(Entries for locating words and elements)
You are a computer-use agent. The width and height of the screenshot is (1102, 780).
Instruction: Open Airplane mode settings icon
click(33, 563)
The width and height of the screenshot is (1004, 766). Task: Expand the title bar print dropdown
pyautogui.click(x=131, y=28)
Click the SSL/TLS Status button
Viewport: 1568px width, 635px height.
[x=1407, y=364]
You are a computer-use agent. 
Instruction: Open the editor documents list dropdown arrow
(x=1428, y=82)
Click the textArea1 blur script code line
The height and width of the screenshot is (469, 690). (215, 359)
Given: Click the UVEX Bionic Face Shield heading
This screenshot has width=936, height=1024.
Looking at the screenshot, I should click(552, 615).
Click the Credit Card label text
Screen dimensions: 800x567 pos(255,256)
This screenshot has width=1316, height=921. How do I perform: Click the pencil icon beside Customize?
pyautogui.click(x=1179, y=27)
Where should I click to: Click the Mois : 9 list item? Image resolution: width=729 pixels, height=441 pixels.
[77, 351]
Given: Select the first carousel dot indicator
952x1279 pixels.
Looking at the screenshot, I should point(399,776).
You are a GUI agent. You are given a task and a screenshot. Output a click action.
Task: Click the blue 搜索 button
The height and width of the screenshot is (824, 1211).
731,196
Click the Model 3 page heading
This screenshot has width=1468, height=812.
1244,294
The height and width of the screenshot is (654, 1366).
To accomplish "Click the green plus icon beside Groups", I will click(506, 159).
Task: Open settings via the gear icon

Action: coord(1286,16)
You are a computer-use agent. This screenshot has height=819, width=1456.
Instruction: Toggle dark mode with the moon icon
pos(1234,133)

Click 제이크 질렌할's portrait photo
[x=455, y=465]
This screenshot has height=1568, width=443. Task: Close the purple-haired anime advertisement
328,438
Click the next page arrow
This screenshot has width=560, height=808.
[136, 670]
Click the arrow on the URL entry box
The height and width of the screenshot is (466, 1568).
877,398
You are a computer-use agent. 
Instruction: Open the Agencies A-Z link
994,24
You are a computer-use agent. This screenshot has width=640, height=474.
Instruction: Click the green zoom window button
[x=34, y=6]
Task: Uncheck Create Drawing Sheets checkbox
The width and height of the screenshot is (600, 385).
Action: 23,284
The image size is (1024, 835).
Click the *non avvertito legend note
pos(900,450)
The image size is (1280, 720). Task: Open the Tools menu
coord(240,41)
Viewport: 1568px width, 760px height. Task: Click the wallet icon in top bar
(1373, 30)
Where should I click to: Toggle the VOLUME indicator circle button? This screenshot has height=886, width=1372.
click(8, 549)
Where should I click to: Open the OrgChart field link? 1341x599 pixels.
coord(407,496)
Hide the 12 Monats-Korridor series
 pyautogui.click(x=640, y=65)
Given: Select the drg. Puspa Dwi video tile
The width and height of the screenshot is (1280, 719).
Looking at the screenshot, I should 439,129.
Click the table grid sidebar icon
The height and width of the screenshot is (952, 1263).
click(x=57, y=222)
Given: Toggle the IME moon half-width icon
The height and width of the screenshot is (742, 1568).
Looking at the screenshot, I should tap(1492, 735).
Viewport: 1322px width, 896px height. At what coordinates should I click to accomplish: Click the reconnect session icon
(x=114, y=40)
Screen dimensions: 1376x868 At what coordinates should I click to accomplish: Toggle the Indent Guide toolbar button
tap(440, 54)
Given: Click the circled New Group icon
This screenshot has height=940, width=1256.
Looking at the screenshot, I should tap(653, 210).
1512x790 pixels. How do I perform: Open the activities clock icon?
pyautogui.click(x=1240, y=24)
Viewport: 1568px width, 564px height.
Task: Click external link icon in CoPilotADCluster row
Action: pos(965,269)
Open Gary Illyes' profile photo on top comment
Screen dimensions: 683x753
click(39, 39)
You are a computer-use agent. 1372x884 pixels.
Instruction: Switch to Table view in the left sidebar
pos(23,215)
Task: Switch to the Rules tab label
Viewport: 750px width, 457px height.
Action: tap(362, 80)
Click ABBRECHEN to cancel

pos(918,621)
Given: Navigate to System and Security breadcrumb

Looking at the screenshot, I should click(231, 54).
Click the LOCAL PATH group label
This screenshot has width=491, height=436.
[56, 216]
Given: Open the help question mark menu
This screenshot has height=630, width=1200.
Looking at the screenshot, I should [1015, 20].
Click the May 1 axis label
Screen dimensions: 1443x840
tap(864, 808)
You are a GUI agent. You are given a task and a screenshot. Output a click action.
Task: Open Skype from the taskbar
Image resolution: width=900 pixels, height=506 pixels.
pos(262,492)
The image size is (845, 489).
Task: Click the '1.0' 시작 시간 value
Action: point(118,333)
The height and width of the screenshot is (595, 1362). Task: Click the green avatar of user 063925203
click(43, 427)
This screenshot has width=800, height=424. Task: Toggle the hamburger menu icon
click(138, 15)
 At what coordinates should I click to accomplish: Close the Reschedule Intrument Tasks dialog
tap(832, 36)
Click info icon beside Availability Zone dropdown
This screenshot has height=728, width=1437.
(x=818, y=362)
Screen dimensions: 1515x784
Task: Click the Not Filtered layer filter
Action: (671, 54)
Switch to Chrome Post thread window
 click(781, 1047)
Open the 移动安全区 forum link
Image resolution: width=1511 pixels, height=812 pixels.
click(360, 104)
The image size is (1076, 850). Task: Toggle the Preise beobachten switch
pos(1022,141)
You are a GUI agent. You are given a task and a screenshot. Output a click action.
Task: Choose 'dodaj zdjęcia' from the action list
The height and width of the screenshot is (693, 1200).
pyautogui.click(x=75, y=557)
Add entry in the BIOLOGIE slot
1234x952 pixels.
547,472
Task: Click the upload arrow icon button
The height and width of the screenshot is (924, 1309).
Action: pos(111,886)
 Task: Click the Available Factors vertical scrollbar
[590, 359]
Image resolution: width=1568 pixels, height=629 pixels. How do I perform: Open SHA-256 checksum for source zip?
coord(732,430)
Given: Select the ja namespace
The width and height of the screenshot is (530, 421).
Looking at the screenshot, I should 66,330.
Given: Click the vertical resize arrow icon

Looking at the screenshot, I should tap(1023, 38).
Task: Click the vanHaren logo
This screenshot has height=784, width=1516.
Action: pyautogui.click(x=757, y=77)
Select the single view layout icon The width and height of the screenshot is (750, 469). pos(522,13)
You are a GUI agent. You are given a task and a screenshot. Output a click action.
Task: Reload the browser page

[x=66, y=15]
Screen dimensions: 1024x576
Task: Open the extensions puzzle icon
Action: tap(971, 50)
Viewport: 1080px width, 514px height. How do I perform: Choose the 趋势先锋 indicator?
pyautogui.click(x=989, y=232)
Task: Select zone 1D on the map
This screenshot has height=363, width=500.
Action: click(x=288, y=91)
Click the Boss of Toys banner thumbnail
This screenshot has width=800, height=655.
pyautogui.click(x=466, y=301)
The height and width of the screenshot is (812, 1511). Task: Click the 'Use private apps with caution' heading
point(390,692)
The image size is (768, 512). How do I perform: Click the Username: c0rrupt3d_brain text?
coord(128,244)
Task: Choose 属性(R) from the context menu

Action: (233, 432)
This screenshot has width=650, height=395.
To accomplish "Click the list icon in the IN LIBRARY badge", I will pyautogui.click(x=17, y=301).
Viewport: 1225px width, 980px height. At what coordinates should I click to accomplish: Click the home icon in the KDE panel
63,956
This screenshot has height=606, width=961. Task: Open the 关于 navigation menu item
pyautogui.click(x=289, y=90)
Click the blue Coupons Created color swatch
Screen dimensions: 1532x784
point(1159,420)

• Task to complete:
Copy out the entries above verbatim, everything from the line containing "This screenshot has height=1568, width=443." down to the line containing "coord(240,41)", with both of those lines included.

• Written response:
This screenshot has height=1568, width=443. Task: Close the purple-haired anime advertisement
328,438
Click the next page arrow
This screenshot has width=560, height=808.
[136, 670]
Click the arrow on the URL entry box
The height and width of the screenshot is (466, 1568).
877,398
You are a computer-use agent. 
Instruction: Open the Agencies A-Z link
994,24
You are a computer-use agent. This screenshot has width=640, height=474.
Instruction: Click the green zoom window button
[x=34, y=6]
Task: Uncheck Create Drawing Sheets checkbox
The width and height of the screenshot is (600, 385).
Action: 23,284
The image size is (1024, 835).
Click the *non avvertito legend note
pos(900,450)
The image size is (1280, 720). Task: Open the Tools menu
coord(240,41)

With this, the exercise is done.